Visual speed information is optimally combined across different spatiotemporal frequency channels

Matjaz Jogan and Alan A Stocker
CoSyNe Computational and Systems Neuroscience, Salt Lake City UT, February 28 - March 03 2013
Oral presentation.

Humans have the ability to optimally combine sensory cues across different perceptual modalities (Ernst & Banks, 2002). Here, we tested whether optimal cue-combination also occurs within a single perceptual modality such as visual motion. Specifically, we studied how the human visual system computes the perceived speed of a translating intensity pattern that contains motion energy at multiple spatiotemporal frequency bands.
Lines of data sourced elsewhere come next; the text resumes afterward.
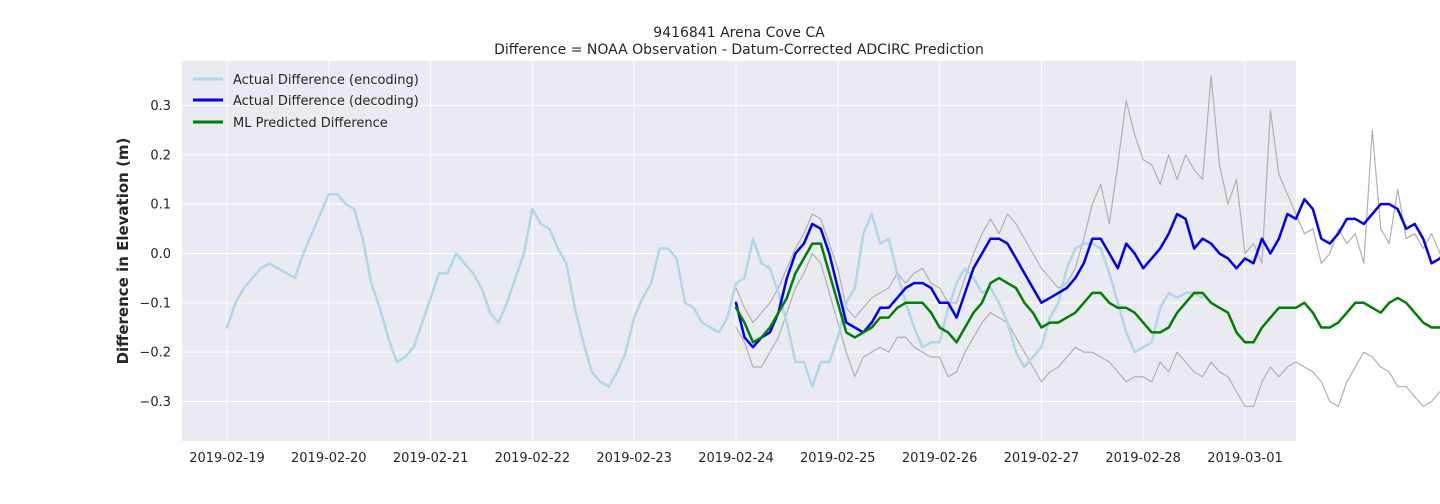  I want to click on series-ml-predicted-line, so click(1087, 293).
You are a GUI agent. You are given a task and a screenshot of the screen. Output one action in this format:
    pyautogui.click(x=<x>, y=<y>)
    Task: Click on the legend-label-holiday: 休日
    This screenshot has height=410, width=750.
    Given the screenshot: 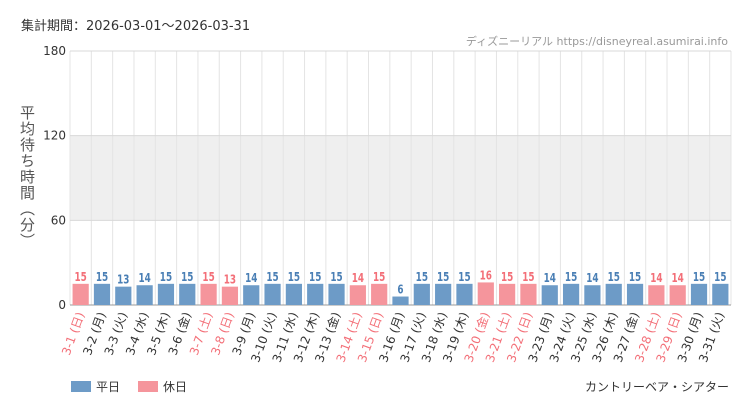 What is the action you would take?
    pyautogui.click(x=176, y=387)
    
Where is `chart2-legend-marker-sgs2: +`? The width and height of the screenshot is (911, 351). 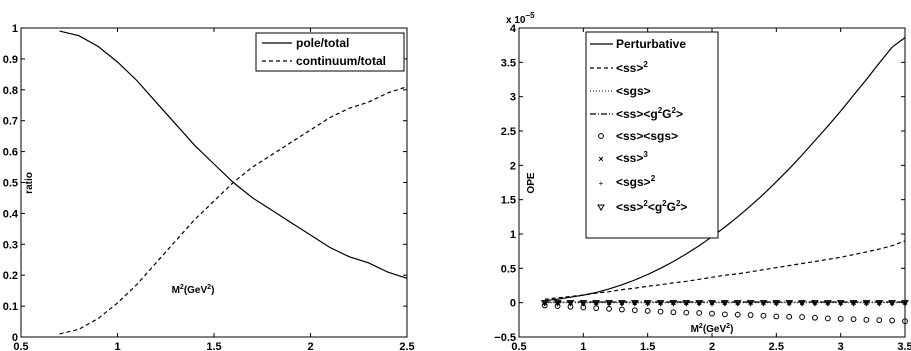 chart2-legend-marker-sgs2: + is located at coordinates (602, 184).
We assume that this stimulus is encoded in a set of spatiotemporal frequency channels where the response of each channel represents an individual cue. We formulate a Bayesian observer model that optimally combines the likelihood functions computed for individual channel responses together with a prior for slow speeds. In order to validate this model, we performed a visual speed discrimination experiment. Stimuli were either drifting sinewave gratings with a single frequency at various contrasts, or pairwise linear combinations of those gratings in two different phase configurations that resulted in different overall pattern contrasts. The measured perceptual speed biases and discrimination thresholds show the expected Bayesian behavior where stimuli with larger thresholds were perceived to move slower (Stocker & Simoncelli, 2006). For the combined stimuli, discrimination thresholds were typically smaller compared to those measured for the independent components alone, which is a key feature of optimal cue combination. Finally, the two phase configurations of the combined stimuli did not lead to any significant difference in terms of both bias and threshold, supporting the notion of independent channels. Our observer model provided a good account of the data when jointly fit to all conditions. However, the fits were significantly better when we assumed that individual channel responses were normalized by the overall channel activity. Our findings suggest that perceived speed of more complex stimuli can be considered a result of optimal combination of cues provided by individual spatiotemporal frequency channels.